- **WORK TO BE COMPLETED**
Go over the data below line by line, and state how many lines contain the string "computer". Give the number only.

-- DATA TO USE follows --

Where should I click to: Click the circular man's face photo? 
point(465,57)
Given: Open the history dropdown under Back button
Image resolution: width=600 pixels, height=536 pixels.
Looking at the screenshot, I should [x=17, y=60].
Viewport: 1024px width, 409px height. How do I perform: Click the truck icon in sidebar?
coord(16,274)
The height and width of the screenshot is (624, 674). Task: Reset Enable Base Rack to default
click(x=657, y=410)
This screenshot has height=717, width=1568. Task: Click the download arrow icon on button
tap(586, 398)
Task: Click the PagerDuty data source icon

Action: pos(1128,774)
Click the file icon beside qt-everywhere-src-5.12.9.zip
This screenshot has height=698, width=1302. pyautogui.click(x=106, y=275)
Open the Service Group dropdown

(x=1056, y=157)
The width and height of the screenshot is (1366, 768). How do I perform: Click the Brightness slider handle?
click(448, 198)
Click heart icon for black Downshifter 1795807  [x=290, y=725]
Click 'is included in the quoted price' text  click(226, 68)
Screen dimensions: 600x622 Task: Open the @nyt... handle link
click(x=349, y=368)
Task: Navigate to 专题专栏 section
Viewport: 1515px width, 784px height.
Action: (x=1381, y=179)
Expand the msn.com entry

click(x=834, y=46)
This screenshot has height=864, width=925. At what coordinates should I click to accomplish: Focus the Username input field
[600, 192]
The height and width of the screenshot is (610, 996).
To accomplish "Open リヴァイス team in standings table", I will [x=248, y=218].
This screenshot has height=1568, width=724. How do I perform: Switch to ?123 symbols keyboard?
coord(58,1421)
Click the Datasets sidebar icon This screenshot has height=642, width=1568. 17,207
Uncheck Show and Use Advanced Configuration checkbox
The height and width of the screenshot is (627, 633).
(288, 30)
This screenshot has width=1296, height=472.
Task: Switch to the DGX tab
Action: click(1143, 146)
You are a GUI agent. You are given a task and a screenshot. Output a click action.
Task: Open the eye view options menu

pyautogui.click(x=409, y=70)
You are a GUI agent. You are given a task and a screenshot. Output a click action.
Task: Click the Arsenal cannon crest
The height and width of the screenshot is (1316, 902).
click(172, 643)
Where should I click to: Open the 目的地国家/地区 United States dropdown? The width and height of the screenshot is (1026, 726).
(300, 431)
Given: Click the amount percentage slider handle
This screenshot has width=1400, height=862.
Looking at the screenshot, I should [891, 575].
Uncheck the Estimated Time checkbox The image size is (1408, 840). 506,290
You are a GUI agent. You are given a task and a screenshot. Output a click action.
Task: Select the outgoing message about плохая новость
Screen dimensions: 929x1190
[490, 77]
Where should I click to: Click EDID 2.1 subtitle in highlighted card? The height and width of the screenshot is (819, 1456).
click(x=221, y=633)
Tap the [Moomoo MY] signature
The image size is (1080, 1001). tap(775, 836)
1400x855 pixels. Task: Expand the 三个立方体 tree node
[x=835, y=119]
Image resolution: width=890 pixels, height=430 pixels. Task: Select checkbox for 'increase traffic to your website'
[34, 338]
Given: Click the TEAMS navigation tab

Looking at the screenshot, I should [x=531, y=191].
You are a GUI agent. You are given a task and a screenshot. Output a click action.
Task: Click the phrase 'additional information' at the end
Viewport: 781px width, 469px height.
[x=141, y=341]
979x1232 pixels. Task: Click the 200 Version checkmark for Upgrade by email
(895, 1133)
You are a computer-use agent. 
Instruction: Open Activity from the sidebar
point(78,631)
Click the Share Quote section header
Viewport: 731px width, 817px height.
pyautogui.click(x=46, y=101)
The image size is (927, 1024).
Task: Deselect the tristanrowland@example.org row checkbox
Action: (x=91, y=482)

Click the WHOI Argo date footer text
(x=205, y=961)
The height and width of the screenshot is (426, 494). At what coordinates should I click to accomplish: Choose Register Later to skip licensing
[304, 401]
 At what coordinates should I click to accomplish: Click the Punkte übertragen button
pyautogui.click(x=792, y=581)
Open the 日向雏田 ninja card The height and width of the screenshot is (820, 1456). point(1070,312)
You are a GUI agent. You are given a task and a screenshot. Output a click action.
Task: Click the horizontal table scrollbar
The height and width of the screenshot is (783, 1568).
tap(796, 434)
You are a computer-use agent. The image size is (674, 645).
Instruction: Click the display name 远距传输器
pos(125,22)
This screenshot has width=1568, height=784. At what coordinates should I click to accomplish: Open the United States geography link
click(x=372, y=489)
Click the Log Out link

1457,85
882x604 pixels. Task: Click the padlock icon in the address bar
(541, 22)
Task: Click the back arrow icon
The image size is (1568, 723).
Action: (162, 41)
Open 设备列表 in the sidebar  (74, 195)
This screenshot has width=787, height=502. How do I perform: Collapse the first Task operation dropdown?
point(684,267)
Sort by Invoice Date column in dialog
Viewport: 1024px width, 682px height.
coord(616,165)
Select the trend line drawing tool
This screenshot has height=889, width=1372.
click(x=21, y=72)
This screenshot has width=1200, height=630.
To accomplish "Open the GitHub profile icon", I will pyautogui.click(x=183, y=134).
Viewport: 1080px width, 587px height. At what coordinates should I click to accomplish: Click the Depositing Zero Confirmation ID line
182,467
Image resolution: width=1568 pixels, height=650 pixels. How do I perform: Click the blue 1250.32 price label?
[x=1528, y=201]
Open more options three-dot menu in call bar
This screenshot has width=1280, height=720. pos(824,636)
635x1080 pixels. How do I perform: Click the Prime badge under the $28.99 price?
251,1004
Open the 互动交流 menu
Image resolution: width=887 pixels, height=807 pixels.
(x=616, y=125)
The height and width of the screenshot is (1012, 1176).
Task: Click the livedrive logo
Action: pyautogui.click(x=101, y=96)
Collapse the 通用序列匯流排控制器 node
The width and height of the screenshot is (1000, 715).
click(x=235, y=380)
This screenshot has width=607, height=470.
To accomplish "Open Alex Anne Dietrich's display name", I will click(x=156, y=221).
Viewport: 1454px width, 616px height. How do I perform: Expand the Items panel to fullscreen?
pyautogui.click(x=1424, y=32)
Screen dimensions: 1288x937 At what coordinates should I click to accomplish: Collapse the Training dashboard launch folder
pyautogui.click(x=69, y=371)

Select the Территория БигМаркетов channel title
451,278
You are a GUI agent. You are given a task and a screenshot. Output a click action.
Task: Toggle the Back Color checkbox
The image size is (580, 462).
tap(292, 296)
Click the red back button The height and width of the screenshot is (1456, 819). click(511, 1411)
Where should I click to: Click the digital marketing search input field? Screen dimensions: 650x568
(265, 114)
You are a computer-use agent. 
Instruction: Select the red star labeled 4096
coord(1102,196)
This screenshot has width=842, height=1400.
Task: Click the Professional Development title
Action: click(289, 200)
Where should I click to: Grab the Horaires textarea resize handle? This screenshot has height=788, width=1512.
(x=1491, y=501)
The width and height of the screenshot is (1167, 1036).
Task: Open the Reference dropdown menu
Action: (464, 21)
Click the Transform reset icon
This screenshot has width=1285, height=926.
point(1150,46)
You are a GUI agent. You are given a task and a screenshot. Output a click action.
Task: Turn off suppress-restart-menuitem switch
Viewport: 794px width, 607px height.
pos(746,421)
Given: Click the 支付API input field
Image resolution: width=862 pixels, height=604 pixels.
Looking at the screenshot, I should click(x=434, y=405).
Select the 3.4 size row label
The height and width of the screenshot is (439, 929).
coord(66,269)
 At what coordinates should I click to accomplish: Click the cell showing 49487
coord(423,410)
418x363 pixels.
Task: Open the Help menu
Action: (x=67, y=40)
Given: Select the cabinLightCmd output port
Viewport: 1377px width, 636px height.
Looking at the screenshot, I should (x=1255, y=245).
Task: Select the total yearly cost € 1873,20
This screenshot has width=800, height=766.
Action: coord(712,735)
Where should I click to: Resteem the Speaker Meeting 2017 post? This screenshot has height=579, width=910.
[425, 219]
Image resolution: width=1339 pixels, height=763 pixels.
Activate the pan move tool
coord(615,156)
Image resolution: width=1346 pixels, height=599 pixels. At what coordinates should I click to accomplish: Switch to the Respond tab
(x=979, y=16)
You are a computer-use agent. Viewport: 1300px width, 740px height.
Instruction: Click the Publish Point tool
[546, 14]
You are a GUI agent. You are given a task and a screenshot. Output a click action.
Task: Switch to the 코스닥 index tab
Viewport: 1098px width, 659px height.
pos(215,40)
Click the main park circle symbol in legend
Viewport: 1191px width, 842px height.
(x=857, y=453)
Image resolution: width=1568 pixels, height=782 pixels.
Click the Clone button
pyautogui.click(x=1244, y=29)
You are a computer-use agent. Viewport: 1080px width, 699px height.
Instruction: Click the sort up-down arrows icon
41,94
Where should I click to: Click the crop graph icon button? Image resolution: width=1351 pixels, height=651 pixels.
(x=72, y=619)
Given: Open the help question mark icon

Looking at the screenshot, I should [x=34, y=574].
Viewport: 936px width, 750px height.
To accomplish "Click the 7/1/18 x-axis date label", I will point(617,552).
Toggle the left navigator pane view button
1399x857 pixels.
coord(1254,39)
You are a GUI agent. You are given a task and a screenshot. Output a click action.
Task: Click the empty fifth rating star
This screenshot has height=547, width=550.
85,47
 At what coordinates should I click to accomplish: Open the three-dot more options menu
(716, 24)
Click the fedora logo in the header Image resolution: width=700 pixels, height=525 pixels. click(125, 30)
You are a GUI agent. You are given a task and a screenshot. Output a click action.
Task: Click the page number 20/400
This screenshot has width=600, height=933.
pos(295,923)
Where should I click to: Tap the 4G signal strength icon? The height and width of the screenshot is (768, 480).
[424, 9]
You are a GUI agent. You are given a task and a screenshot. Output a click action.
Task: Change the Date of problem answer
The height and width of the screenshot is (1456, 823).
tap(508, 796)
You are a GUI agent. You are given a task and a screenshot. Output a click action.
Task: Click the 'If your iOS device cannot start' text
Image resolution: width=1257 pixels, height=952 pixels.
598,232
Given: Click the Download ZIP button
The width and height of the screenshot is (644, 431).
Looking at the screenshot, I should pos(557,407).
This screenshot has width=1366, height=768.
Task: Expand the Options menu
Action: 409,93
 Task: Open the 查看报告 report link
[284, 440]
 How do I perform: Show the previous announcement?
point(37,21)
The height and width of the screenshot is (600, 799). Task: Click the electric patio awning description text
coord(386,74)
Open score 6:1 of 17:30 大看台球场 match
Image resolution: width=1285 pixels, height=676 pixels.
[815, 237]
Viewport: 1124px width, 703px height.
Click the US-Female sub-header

-- DATA TO USE concluded --

- **SOLVED PROBLEM**
5